Huawei’s smartwatch business is doing very well. Counterpoint’s Woojin Son wrote:

“There is significant value in examining the growth drivers of the global smartwatch market in Q3 2023. Amid a global economic slowdown, most consumer device markets like smartphones are still experiencing stagnation compared to a year ago. In contrast, the smartwatch market has recorded YoY growth for two consecutive quarters in both premium and budget segments. Notably, High-level Operating System (HLOS)* smartwatches, typically featuring higher specification and price, have grown largely driven by Huawei in Q3 2023 as the company posted its highest quarterly performance ever. Most of this surge occurred in the Chinese domestic market, coupled with the launch of new Huawei 5G smartphones.”

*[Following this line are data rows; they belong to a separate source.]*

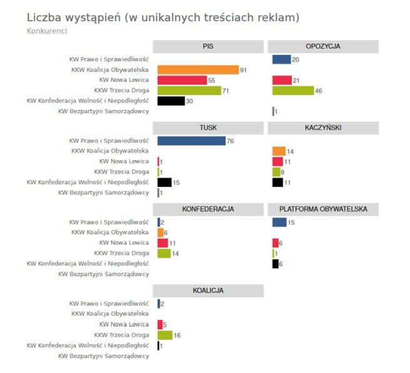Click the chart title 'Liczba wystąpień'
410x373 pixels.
point(75,17)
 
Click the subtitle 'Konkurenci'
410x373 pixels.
point(47,31)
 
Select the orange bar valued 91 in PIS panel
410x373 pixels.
point(198,70)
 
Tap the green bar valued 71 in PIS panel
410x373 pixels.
point(189,91)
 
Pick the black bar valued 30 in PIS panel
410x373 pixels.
point(171,101)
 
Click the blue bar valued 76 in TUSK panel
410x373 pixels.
point(191,141)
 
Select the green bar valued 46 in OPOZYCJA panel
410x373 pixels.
point(293,91)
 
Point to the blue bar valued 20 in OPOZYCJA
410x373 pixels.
point(282,59)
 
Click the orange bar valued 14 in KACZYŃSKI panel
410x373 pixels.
point(279,151)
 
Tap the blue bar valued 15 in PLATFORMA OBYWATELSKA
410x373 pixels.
point(279,222)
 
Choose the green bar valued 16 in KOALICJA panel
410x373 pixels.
point(165,335)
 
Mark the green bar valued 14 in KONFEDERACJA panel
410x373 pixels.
point(164,253)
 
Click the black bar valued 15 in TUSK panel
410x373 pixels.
point(164,182)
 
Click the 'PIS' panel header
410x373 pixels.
point(208,47)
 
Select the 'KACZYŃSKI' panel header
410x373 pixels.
point(323,127)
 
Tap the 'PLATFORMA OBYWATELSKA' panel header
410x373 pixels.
point(323,209)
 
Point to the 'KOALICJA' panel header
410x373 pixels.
point(208,291)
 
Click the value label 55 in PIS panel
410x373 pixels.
point(212,81)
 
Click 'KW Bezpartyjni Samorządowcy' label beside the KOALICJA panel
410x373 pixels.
point(103,356)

Looking ahead to 2024, Huawei said in the letter the device business would be one of the major business lines it would focus on for expansion. “Our device business needs to double down on its commitment to developing best-in-class products and building a high-end brand with a human touch,” the letter said.

Missing from Hu’s remarks was any reference to Huawei’s profits, which plummeted 69% last year, to just RMB35.6 billion ($1 billion).

Huawei watchers will probably have to wait until the publication of its 2023 annual report for an update. For sure, the company is cutting costs.  “We will continue to streamline HQ, simplify management, and ensure consistent policy, while making adjustments where necessary,” said Huawei’s chairman.

Yet the company will likely continue to ramp up R&D spending. RMB161.5 billion ($22.8 billion) was spent on R&D in 2022, about a quarter of total revenues and a 13% year-over-year increase. Expect a similar increase for 2023 and 2024.